To-do list
1. List every respondent named in the parties line of the court opinion.
2. According to the court opinion, what cargo was loaded onto the SEARAVEN after its delivery to Kenray?

Provided text
⟨

COMPANIE DE NAV. ALMIRANTE SAP v. CERTAIN P. OF CARGO

Decision Date15 December 1967
Docket NumberNo. 64-1750.,64-1750.
CourtU.S. District Court — Central District of California
PartiesCOMPANIA DE NAVEGACIONE ALMIRANTE S. A. PANAMA, Libelant, v. CERTAIN PROCEEDS OF CARGO, etc., of the vessel S. S. SEARAVEN; Kenray, Inc., a corporation; and Beverly Hills National Bank & Trust Company, a national banking association, Respondents.

Lillick, McHose, Wheat, Adams & Charles, by, David Brice Toy, Los Angeles, Cal., for libelant.

Loeb & Loeb, by, Jerome Goldberg, Los Angeles, Cal., for respondent Beverly Hills National Bank.

OPINION

WHELAN, District Judge.

In this action Libelant, a Panamanian corporation and owner of the vessel S.S. SEARAVEN, by its complaint seeks to libel the proceeds of cargo, freights and subfreights of the S.S. SEARAVEN. Kenray, Inc., a corporation, one of the Respondents whose default has been entered herein, was charterer of the SEARAVEN under a voyage party entered into with Libelant on September 30, 1964; the charter party in a standard Gencon form let the SEARAVEN to Kenray for a voyage from one or two safe California ports to one or two discharging ports in Japan or Formosa. Under the terms of the charter party the charter hire, which remains unpaid, was in the sum of $96,750.00. The charter party called for payment of 90% of the charter hire within seven days after delivery of signed bills of lading, signed by the owner and delivered to Kenray.

Under the terms of the charter party Libelant has an express lien upon cargo for freight.

The vessel was delivered to Kenray and thereupon was loaded with approximately 10,000 tons of scrap and thereafter proceeded to Taiwan, Formosa.

For some time prior to the charter of the SEARAVEN, Kenray and Respondent Beverly Hills National Bank & Trust Company, hereinafter "Bank," had been discussing means whereby the large indebtedness of Kenray to the Bank could be fully or at least largely satisfied. An investigation was made to determine where the scrap then in Kenray's hands could best be marketed and it was decided that Japan or Formosa provided the most advantageous market. Thereupon the question of the charter of a ship for carriage of scrap occurred and it was determined that additional scrap should be purchased with funds to be supplied by the Bank to fully utilize the capacity of a chartered ship of the type being considered. The Bank agreed to and did give Kenray also a bill of credit to cover the cost of stevedore services for the loading of cargo on the SEARAVEN. Kenray, during the course of these discussions, indicated that it could probably procure a ship from Libelant without the issuance of a bill of credit by the Bank for charter hire in view of past favorable business relationships between Kenray and Libelant concerning charter hire, and the Bank requested that Kenray attempt such course in order that the Bank's financial position would not be further affected by the issuance of a letter of credit for charter hire. Thereafter the charter party was entered into between Libelant and Kenray without any letter of credit being issued to Libelant for charter hire.

⟩

Collected material
⟨

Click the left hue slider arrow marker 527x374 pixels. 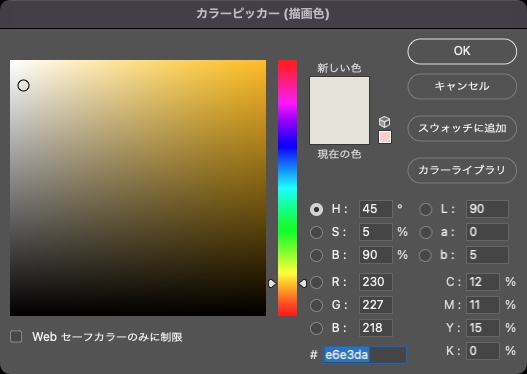272,284
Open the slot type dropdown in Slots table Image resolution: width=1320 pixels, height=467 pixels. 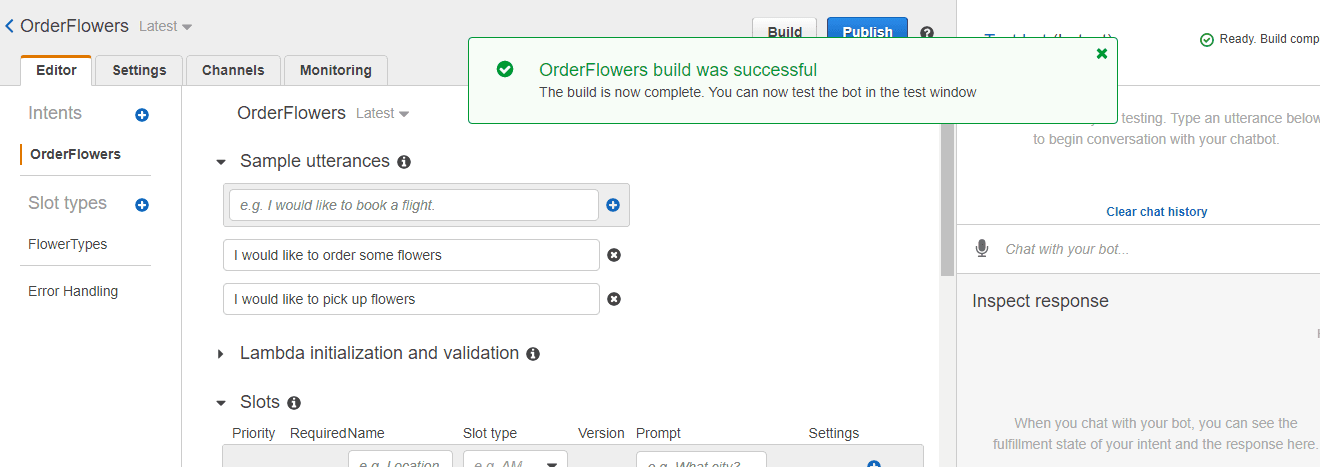pyautogui.click(x=515, y=459)

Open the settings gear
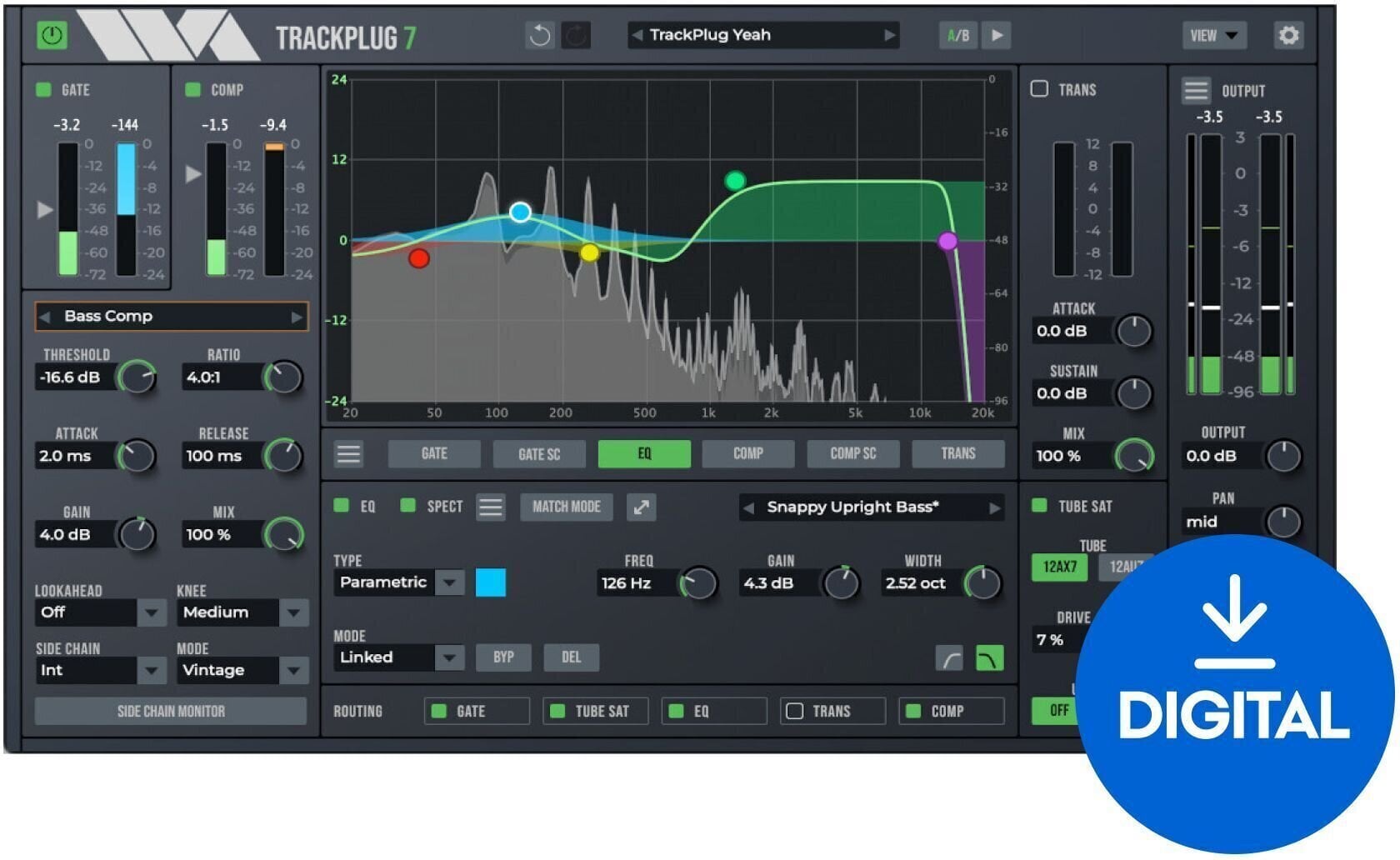click(1288, 35)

⟩

Answers for the tasks
1.
- Certain proceeds of cargo, etc., of the vessel S.S. SEARAVEN
- Kenray, Inc., a corporation
- Beverly Hills National Bank & Trust Company, a national banking association

2. Approximately 10,000 tons of scrap.